(TASK GOAL)
Lines after the one containing "717-582-4318 (114, 2280)" are to be omitted; print exactly each line from the start of the records up to and including it.

**** EXERCISE MATERIAL

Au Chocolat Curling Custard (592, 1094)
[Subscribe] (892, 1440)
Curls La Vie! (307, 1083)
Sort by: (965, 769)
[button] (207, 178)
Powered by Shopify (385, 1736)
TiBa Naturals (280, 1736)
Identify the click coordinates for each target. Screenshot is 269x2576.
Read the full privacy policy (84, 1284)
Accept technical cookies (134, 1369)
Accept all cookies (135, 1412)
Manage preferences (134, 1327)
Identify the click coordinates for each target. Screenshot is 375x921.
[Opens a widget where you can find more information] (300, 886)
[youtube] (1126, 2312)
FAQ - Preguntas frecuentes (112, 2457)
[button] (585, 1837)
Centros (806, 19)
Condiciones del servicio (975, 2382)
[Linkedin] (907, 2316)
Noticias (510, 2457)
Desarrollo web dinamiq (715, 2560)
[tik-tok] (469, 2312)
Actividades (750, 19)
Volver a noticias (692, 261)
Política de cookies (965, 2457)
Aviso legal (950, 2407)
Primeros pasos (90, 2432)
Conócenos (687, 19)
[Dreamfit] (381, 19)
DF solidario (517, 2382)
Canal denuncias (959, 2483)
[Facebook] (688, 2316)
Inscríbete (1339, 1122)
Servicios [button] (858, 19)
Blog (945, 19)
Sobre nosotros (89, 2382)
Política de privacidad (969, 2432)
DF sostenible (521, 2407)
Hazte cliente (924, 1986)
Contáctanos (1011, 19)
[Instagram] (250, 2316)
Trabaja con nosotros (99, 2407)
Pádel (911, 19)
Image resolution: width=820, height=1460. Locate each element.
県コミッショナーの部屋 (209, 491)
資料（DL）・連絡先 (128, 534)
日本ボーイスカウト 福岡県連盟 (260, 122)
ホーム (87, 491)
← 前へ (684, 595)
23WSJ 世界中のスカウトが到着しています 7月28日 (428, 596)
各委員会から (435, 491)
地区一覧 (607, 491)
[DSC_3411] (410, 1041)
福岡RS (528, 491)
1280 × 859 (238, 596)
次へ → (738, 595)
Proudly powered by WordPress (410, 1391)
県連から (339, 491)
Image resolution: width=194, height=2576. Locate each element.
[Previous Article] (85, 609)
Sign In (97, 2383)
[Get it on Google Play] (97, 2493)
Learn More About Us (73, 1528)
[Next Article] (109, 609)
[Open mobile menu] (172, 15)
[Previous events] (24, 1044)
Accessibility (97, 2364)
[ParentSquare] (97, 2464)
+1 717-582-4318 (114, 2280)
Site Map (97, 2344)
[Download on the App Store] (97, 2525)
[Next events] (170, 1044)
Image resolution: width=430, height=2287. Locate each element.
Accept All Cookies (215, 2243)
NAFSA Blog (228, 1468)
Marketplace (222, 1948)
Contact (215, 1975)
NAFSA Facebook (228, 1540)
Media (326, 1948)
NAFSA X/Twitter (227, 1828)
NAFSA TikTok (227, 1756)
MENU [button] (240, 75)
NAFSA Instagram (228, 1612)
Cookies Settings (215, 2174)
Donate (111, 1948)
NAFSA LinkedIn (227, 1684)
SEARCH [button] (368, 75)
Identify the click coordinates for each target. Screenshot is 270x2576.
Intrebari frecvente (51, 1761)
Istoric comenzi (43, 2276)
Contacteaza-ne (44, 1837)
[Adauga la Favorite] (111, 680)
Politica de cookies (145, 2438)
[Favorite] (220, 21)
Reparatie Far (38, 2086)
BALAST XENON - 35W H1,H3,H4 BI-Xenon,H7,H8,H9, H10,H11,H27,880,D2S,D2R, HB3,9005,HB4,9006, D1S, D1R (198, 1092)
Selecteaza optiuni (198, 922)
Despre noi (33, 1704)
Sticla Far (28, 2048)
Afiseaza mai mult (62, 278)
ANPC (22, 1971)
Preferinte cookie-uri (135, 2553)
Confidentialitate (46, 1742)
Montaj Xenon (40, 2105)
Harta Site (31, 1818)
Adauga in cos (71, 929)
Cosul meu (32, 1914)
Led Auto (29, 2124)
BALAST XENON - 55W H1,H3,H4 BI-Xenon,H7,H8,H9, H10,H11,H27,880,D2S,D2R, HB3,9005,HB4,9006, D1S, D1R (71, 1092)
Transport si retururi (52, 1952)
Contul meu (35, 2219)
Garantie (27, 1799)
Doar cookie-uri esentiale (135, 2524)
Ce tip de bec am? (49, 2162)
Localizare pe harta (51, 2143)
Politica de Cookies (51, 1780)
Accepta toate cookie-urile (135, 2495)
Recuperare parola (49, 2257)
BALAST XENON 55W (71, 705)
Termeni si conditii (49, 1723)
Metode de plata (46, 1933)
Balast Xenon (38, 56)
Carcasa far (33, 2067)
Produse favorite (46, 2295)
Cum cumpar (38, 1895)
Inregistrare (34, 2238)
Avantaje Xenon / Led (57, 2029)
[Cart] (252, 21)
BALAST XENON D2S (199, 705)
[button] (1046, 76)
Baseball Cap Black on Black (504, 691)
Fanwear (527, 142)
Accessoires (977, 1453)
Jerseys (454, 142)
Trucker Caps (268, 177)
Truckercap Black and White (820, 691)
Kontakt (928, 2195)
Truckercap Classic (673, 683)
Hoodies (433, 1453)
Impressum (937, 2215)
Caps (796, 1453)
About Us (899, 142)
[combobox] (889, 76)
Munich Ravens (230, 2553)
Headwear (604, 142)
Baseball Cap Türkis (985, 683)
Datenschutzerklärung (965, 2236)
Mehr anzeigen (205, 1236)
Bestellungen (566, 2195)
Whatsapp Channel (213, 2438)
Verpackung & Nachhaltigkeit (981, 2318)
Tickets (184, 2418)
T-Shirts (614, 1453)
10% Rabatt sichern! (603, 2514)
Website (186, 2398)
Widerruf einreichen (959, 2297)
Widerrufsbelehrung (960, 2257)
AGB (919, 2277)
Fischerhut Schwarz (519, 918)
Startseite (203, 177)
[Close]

********

(TASK OUTPUT)
Au Chocolat Curling Custard (592, 1094)
[Subscribe] (892, 1440)
Curls La Vie! (307, 1083)
Sort by: (965, 769)
[button] (207, 178)
Powered by Shopify (385, 1736)
TiBa Naturals (280, 1736)
Identify the click coordinates for each target. Screenshot is 269x2576.
Read the full privacy policy (84, 1284)
Accept technical cookies (134, 1369)
Accept all cookies (135, 1412)
Manage preferences (134, 1327)
Identify the click coordinates for each target. Screenshot is 375x921.
[Opens a widget where you can find more information] (300, 886)
[youtube] (1126, 2312)
FAQ - Preguntas frecuentes (112, 2457)
[button] (585, 1837)
Centros (806, 19)
Condiciones del servicio (975, 2382)
[Linkedin] (907, 2316)
Noticias (510, 2457)
Desarrollo web dinamiq (715, 2560)
[tik-tok] (469, 2312)
Actividades (750, 19)
Volver a noticias (692, 261)
Política de cookies (965, 2457)
Aviso legal (950, 2407)
Primeros pasos (90, 2432)
Conócenos (687, 19)
[Dreamfit] (381, 19)
DF solidario (517, 2382)
Canal denuncias (959, 2483)
[Facebook] (688, 2316)
Inscríbete (1339, 1122)
Servicios [button] (858, 19)
Blog (945, 19)
Sobre nosotros (89, 2382)
Política de privacidad (969, 2432)
DF sostenible (521, 2407)
Hazte cliente (924, 1986)
Contáctanos (1011, 19)
[Instagram] (250, 2316)
Trabaja con nosotros (99, 2407)
Pádel (911, 19)
Image resolution: width=820, height=1460. Locate each element.
県コミッショナーの部屋 (209, 491)
資料（DL）・連絡先 (128, 534)
日本ボーイスカウト 福岡県連盟 (260, 122)
ホーム (87, 491)
← 前へ (684, 595)
23WSJ 世界中のスカウトが到着しています 7月28日 (428, 596)
各委員会から (435, 491)
地区一覧 (607, 491)
[DSC_3411] (410, 1041)
福岡RS (528, 491)
1280 × 859 (238, 596)
次へ → (738, 595)
Proudly powered by WordPress (410, 1391)
県連から (339, 491)
Image resolution: width=194, height=2576. Locate each element.
[Previous Article] (85, 609)
Sign In (97, 2383)
[Get it on Google Play] (97, 2493)
Learn More About Us (73, 1528)
[Next Article] (109, 609)
[Open mobile menu] (172, 15)
[Previous events] (24, 1044)
Accessibility (97, 2364)
[ParentSquare] (97, 2464)
+1 717-582-4318 (114, 2280)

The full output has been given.